### Available data

◆ ◆ ◆ ◆ ◆

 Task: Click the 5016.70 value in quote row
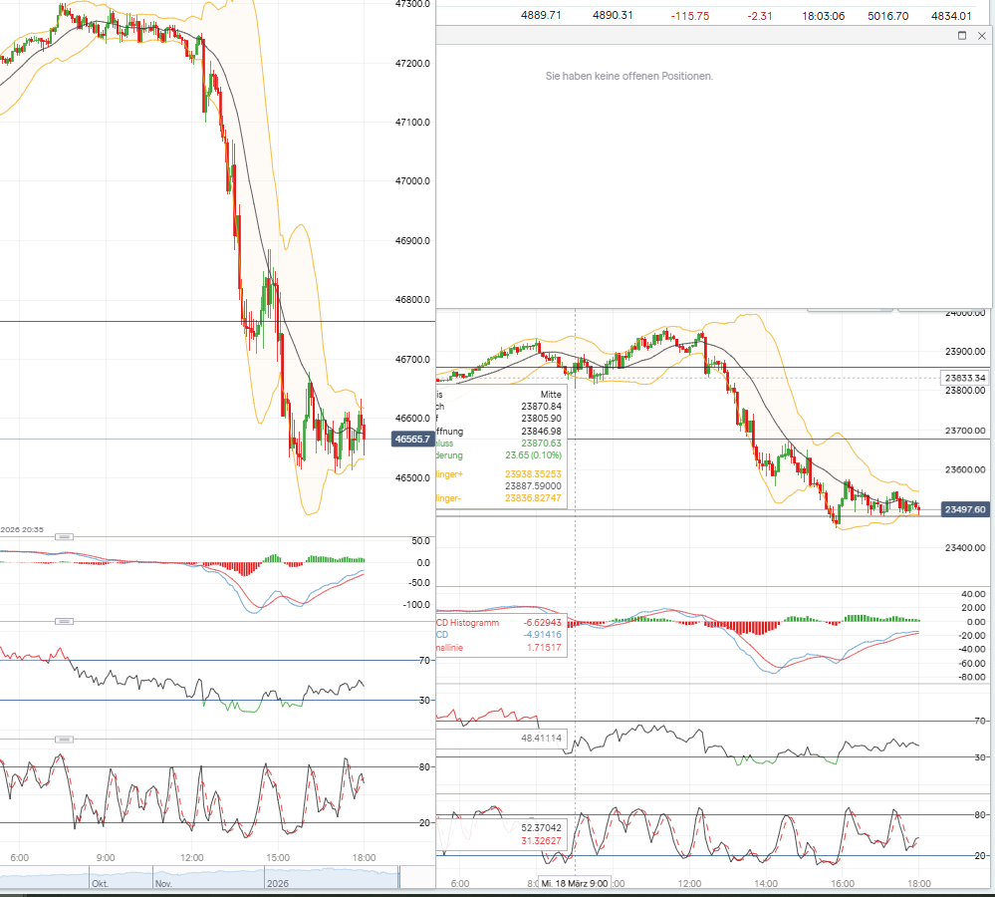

◆ ◆ ◆ ◆ ◆

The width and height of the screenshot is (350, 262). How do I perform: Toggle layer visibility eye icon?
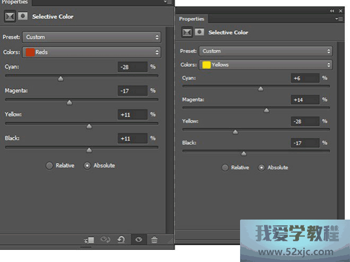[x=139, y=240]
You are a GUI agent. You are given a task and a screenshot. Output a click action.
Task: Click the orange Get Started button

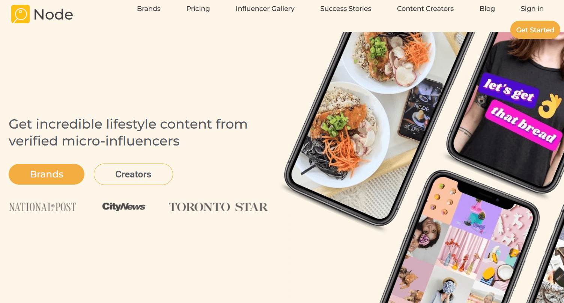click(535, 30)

◆ ◆ ◆ ◆ ◆

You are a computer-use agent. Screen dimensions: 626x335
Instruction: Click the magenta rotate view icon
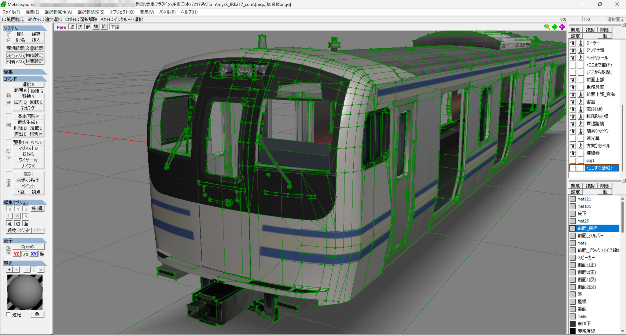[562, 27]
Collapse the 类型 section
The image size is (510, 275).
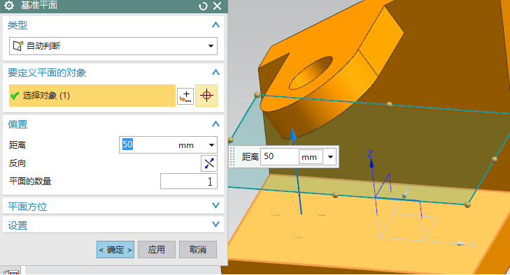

◆ ◆ ◆ ◆ ◆

### Work required
Start with the line above containing "You are a computer-use" and end with the line containing "The image size is (510, 275).". Set down that stretch exactly, without any pictures.

### Task answer
You are a computer-use agent. Screen dimensions: 626x335
Instruction: Click the magenta rotate view icon
[562, 27]
Collapse the 类型 section
The image size is (510, 275).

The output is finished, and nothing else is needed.